そうなんですよ~。「わかる」ことを目的とすると、わかった段階で終わっちゃう。でも、これは違いますよね。だから、今の生徒は、あ~んと口を開けて待っていて、「うまく入れてくれよな。美味しかったら食ってやって良いぞー、先生、がんばれよな」って感じ。(笑)ハラが立ってしようがない。本末転倒ですよ~。でも、それが教員の仕事だと思ってる人も大勢いる。私も若いときはいかに生徒にやる気を出させるか、面白い授業をするか、楽しい授業をするか、など、考えさせられたし、自分でも工夫しました。でも、それはあくまでも、「自分で頑張るのが勉強だよ」と教えた上での指導です。ところが今は、先生の工夫ばかり、それだけでやろうとしているようなものです。でも、これは不可能、かつ、本末転倒です。

まあ、「自分で自分のやる気を出させる」「自分でやる気を出す」姿勢の獲得は、小さい子どものときから徐々にクリアしておくべき人生の大きな課題だと思うんですよ。勉強に限らず何においても。でも、「やりたいこと」と「やらなければならないこと」は一致すべきだと考える、とってもナイーブな人が多い気がします。違っていていいんです、仕方ないんです。それで、「やらなければならないこと」をいかにして「やりたいこと」だと思うか、或いは「やりたくなくても頑張ってやる」ようになるかが大事で、これは他人の仕事ではなく、自分自身で解決すべき課題なんです。それは子どもの時からちゃんと学習して獲得しておかなければならない能力なんです。でも、それができてない。親も教師も、教えて来なかった。まあ、豊かな社会だからこそだと思いますが。ともかく、そういう課題がクリアされてないまま、いい年になっている。で、人に寄りかかる。(人が自分のやる気を引き出してくれるのを待つということ。)また、寄りかかられるのを無意識に喜んでいる大人も現実には多いと思うんです。(今の教員の多くも。)これも、社会が豊かだから、余力があるゆえでしょう。(一種の支配欲かなと言う気もしますが。)結局、根っこはそういうところだと思います。

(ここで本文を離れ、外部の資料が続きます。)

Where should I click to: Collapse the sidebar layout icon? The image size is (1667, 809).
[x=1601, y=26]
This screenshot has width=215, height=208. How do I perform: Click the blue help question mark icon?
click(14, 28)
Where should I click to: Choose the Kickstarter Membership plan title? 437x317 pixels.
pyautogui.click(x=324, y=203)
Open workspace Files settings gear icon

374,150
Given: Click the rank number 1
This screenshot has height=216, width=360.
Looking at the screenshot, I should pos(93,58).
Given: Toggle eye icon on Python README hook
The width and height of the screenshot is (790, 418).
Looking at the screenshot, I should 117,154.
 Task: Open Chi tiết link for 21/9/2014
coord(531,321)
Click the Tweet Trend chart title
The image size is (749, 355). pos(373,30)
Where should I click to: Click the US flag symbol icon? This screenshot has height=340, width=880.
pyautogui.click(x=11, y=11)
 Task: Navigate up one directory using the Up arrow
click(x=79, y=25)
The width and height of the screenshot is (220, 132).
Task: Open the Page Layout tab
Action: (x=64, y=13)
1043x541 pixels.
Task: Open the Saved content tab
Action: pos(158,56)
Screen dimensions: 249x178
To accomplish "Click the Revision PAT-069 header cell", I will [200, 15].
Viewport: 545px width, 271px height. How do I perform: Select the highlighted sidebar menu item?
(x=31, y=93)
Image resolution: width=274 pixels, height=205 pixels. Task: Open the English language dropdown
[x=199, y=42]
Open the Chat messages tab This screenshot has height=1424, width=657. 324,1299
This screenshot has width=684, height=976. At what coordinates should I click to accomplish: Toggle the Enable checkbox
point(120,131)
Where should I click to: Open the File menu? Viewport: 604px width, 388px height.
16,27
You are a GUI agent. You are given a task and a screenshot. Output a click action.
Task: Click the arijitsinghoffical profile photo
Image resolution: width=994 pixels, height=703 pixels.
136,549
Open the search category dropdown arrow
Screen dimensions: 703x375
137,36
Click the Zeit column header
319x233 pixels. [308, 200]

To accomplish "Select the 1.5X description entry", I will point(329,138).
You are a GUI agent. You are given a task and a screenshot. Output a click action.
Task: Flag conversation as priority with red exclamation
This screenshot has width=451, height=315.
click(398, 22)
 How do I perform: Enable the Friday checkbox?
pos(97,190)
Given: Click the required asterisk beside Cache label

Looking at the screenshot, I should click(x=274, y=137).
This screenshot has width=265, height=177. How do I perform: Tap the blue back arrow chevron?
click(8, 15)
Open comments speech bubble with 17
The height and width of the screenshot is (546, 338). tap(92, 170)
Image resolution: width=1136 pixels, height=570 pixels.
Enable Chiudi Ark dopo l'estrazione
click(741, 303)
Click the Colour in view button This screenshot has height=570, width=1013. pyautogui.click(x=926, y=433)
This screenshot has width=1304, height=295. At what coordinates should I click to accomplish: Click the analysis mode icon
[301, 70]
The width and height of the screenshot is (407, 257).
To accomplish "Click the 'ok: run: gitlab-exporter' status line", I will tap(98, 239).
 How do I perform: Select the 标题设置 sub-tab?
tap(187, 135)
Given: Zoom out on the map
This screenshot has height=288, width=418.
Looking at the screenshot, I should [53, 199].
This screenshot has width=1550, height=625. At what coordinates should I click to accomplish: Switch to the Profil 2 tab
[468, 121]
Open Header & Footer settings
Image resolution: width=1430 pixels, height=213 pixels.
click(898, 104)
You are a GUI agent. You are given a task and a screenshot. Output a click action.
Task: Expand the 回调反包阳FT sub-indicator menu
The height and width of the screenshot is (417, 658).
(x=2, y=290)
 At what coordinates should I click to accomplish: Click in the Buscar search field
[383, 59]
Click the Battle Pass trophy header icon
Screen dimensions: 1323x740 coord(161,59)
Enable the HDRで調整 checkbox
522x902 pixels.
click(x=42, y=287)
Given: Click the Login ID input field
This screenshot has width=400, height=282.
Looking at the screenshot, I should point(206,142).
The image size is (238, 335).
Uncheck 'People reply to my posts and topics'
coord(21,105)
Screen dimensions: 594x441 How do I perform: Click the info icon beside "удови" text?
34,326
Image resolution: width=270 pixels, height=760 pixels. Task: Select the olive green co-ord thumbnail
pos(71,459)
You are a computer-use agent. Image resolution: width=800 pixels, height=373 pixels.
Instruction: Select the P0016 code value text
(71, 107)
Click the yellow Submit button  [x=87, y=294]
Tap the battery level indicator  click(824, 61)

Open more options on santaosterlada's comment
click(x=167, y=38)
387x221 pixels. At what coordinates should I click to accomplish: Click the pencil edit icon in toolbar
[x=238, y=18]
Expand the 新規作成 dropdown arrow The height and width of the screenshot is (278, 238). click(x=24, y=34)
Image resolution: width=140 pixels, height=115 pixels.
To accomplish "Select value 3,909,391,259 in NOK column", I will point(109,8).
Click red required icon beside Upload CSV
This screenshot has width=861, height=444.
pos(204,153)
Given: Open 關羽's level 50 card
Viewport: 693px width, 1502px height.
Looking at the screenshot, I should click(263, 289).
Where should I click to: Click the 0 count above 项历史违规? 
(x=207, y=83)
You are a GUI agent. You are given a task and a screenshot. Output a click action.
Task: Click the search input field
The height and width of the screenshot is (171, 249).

このブログは、私の「愚痴」です。はい、全てが愚痴、愚痴、愚痴です。(笑)時々書いてるけど、学校では、ほとんど誰もわかってくれないんですよ~。ブログを始めて、自分の考えを理論武装?できるようになったから、ちょっとラクになりましたが。

生徒は、アタマが柔らかいから、教員よりわかってくれることは多いです。でも、私の話はかなり抽象的なんですよ。理解するには、何らかの「転換」が必要だったり、「論理」が要るので、「論」より「情」でものごとを理解しようとする彼らにはわかりにくいんです。(過去記事で、「螺旋思考と入れ子思考」というの、尻切れトンボの無責任記事がありますが、彼らは螺旋思考なんです。)で、しかも2,3年前までは、学校全体の「雰囲気」が、生徒の「自主性」にまかせたただの放任(だから、真面目な子がとても肩身の狭い思いをしていました。)だったので、生徒も私を全くと言っていいくらい理解しなかった。二番手の彼らは、「多数決」で自分の考えを持つんです。だから、他の先生と違うことを言うと、通じない。まあ、今は以前より多少はまともな方向にむいていますが、それでもたぶん私は浮いてるから、生徒の中には「先生、この学校、合ってないんじゃない? そんなことを言うの、先生だけじゃん。」と言う子がいます。(笑)



東大の卒業生が、官僚を避けて起業に、それも時代の流れに乗った金儲けの起業に向かうとしたら、方向がちょっと違うよな、と思ったりします。やはり官立学校なんだから。。